Każdy laptop z Windowsem 11 musi mieć kamerę
Wymaganie stawiane przez Microsoft będzie obowiązywać od początku 2023 roku.
Nowy standard
Choć kamera internetowa powoli staje się w laptopach wyposażeniem standardowym, nadal produkowane są modele jej pozbawione – i mowa tu nie tylko o sprzęcie budżetowym, ale także o urządzeniach dla graczy (takich jak Asus ROG Zephyrus G15).
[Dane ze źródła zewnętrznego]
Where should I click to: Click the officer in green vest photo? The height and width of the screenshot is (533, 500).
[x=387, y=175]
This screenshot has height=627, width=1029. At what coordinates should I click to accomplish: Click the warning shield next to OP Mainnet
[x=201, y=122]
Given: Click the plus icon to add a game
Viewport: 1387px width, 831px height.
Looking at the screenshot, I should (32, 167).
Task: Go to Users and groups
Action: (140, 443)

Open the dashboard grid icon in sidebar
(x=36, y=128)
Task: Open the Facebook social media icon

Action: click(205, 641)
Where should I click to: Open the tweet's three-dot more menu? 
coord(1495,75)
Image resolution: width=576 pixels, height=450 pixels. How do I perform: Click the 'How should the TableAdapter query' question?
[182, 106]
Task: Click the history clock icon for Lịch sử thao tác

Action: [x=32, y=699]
Microsoft przy okazji wprowadzenia Windowsa 11 zamierza to zmienić; firma ogłosiła, że od 1 stycznia 2023 r. każdy nowy laptop działający pod kontrolą nowego OS-u będzie musiał dysponować kamerą. Oznacza to oczywiście, iż maszyn wyprodukowanych przed tym dniem wymóg taki nie dotyczy.
Microsoft uściślił również minimalne wymagania dotyczące urządzenia - kamera musi obsługiwać obraz co najmniej w rozdzielczości HD oraz być wyposażona w funkcje AE (automatyczna ekspozycja) i AWB (automatyczny balans bieli).
Kontrowersyjna decyzja
Decyzja firmy wzbudziła kontrowersje wśród użytkowników. Zdania są podzielone – z jednej strony producenci nie będą mogli bowiem oszczędzać na coraz bardziej niezbędnych elementach laptopa, z drugiej zaś nowy standard budzi uzasadnione obawy o zachowanie prywatności nabywców sprzętu.